(This is from CTK exchange)
A column of soldiers is 25 miles long and they march 25 miles a day. One morning a messenger started at the rear of the column with a message for the guy up front. The messenger began to march and gave the message to the guy up front and then returned to his position by the end of the day. Assume that the messenger marched at the same rate of speed the whole time. How many miles did the messenger march?
(In reply to
Such confusing math by Fusanno)
Your answer would be right if the messenger ran the round trip before the rest of the company began their daily march, but the problem states that he began his run at the same time as the march began, and ended it when the march ended.

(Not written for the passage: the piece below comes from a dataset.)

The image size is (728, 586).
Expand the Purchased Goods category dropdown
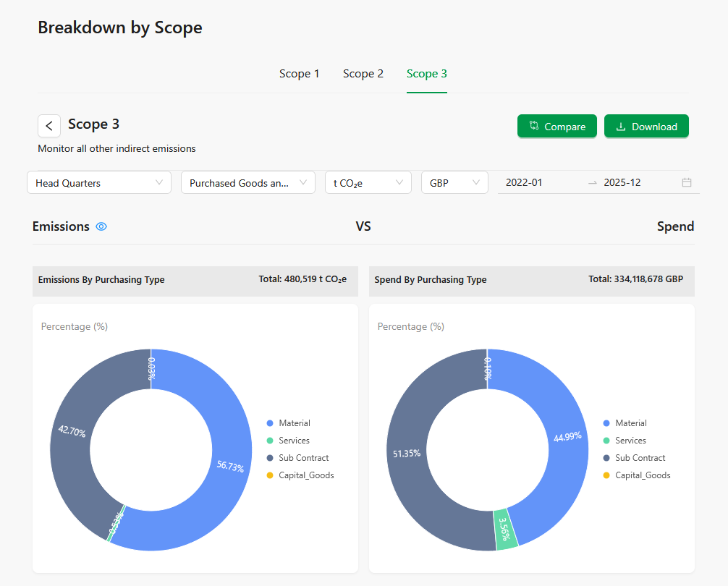coord(248,183)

Assume that he runs approximately 3 times as fast as the marchers (It's not accurate, but it is close enough to illustrate my point, and it avoids the square root -- for now). When he has gone 25 miles, he is where the lead officer started out, but the lead officer has had time to march 8 1/3 miles. He finally catches up to the lead officer at 12 1/2 miles, and turns back. He only has to go back the "extra" 12 1/2 miles to get to where he's going to spend the night, so he would run 50 miles if he were running at three times the speed of the march. But he would get there when the marchers had only gone 2/3 of their 25 miles. Going slower would mean that he would finish closer to the correct time, but it would also mean that the lead officer would have more time to go further before he caught up, so he would have run a longer distance. When the time he gets to the finish is the same as the time the other marchers finish, the distance works out to the 60+ miles I mentioned earlier.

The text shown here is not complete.